GOAL
Please echo the data below word for word, leaving the pictures out of your reply.

## start

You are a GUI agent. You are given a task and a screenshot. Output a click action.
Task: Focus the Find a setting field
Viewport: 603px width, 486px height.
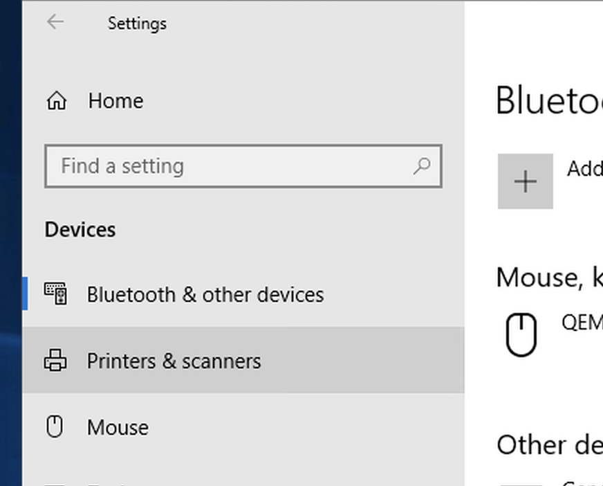click(x=243, y=166)
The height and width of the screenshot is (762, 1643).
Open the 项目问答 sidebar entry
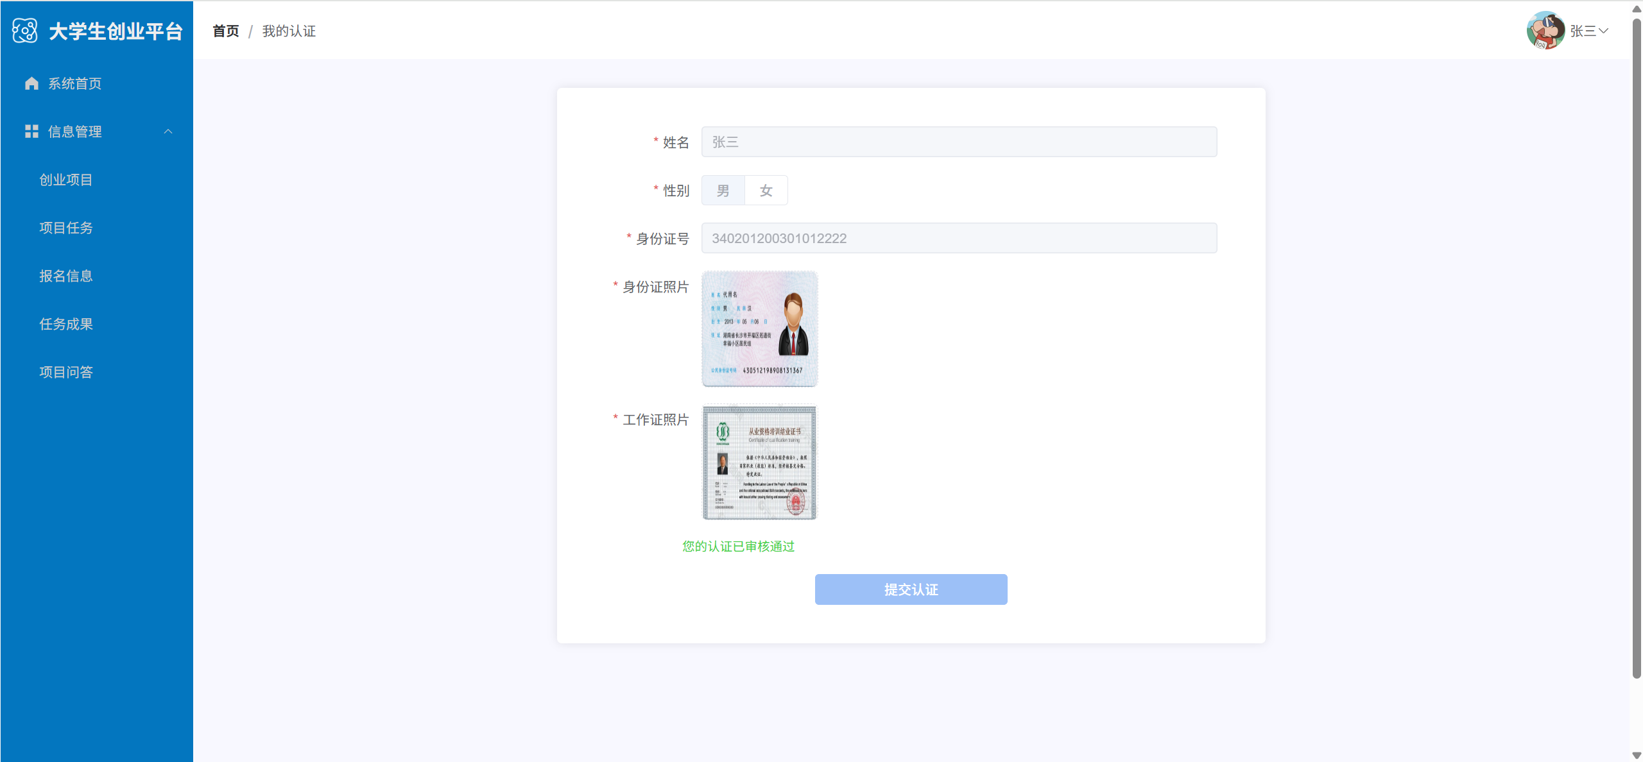point(66,372)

## end

FINISHED EXERCISE
You are a GUI agent. You are given a task and a screenshot. Output a click action.
Task: Focus the Find a setting field
Viewport: 603px width, 486px height.
click(x=243, y=166)
The height and width of the screenshot is (762, 1643).
Open the 项目问答 sidebar entry
point(66,372)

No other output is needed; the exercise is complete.